Frankfurter Rundschau
Sechs Putsche in Afrika in nur anderthalb Jahren, zuletzt in Burkina Faso: Mit militärischen Mitteln ist den Extremisten nicht beizukommen. Zeit, mit ihnen zu reden. Die Analyse.
Nach dem Fall des Eisernen Vorhangs wehte ein Wind über Afrika: das frische Lüftchen der Demokratie. In zahlreichen Staaten des Kontinents fanden damals zum ersten Mal seit Jahrzehnten wieder Wahlen statt. Die Zeit der Despoten und Militärherrscher schien zum Ende gekommen zu sein.
Doch heute, mehr als 30 Jahre später, geht der Trend in die andere Richtung. In den vergangenen anderthalb Jahren fanden in Afrika nicht weniger als sechs militärische Umstürze statt. Der jüngste am Montag im westafrikanischen Sahelstaat Burkina Faso. Ist die Demokratisierung des Kontinents gescheitert?
Zunächst ein erster Vorbehalt: Ein Putsch ist niemals wie der andere – wer keine nutzlosen Phrasen dreschen will, muss genauer hinschauen. Im Oktober fand im Sudan ein Coup statt, der einer despotischen Militärclique die Fortsetzung ihrer jahrzehntelangen Raubherrschaft ermöglichen soll. Ein Versuch, der mit allen nichtmilitärischen Mitteln gestoppt werden sollte.

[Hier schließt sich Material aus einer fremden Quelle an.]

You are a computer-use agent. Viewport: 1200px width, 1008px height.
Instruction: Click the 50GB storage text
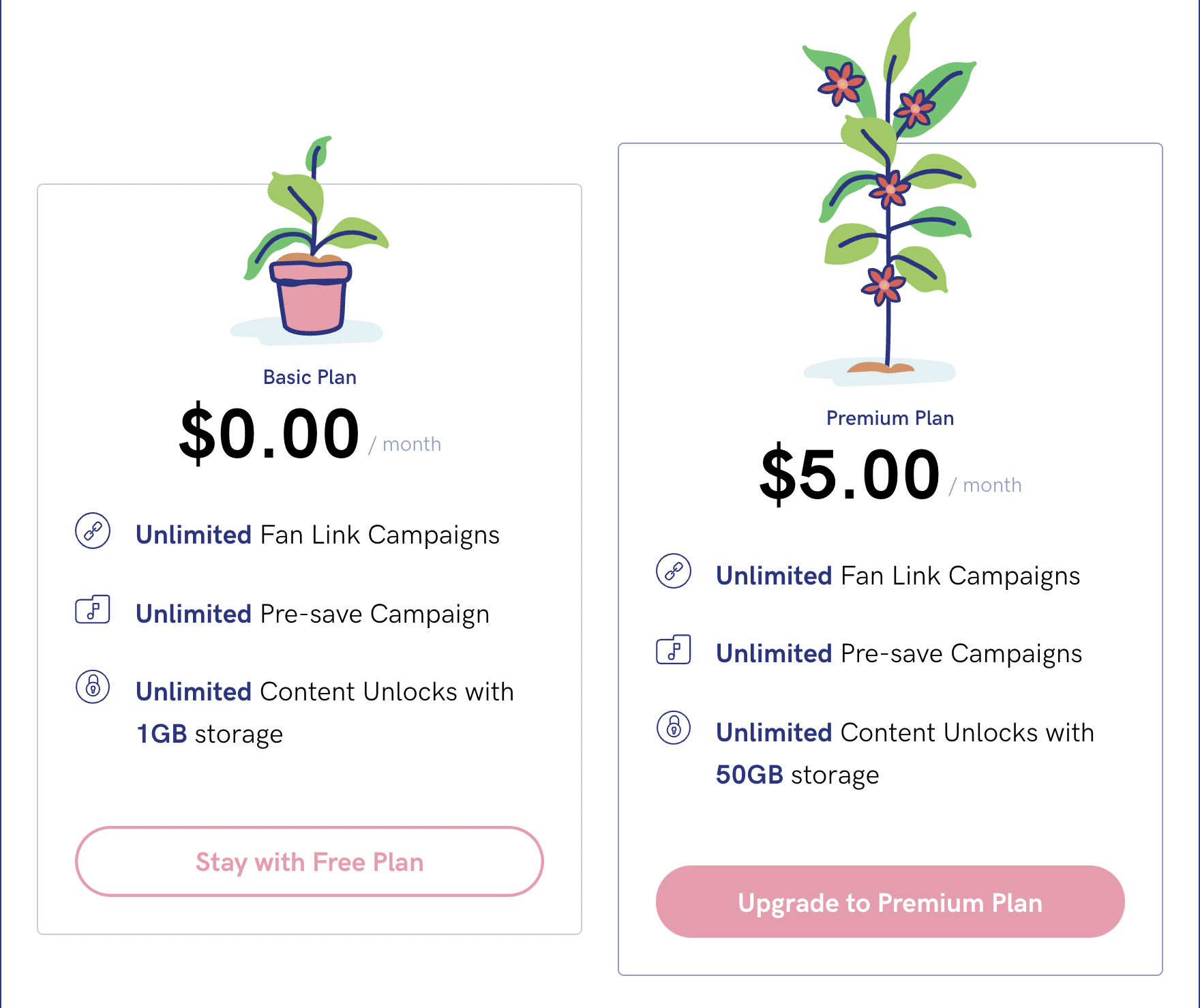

Ganz anders im derzeitigen Zentrum der Putsche: der westafrikanischen Sahelzone, wo die Hälfte der jüngsten Coups stattfand, also Mali (gleich zweimal) sowie Burkina Faso. Keiner kann behaupten, dass dort eine alteingesessene Militärclique ihre Pfründen zu retten sucht. Eher versuchen Soldaten dort ihre Haut zu retten. Die Sahelzone wird seit zehn Jahren von Umtrieben extremistischer Islamisten erschüttert, deren Ursprünge auf den gescheiterten Arabischen Frühling in Libyen zurückzuführen sind: Dass dieser dort so katastrophal scheiterte, war nicht zuletzt einer fehlgeleiteten Bombenintervention der Nato zuzuschreiben.
Die Splitter des zerbombten Muammar-Gaddafi-Regimes verteilten sich über die gesamte Region: entwurzelte Gaddafi-Getreue und antiwestliche Gotteskämpfer, die in der Sahelzone auf günstige Bedingungen stießen. Arme, von der Klimaveränderung gebeutelte Staaten, deren junge demokratische Regierungen noch keine belastbaren Institutionen hervorgebracht hatten, mit schlecht ausgebildeten und gerüsteten Streitkräften, die den aus Gaddafi-Beständen bestens bewaffneten Dschihadisten nicht Paroli bieten konnten.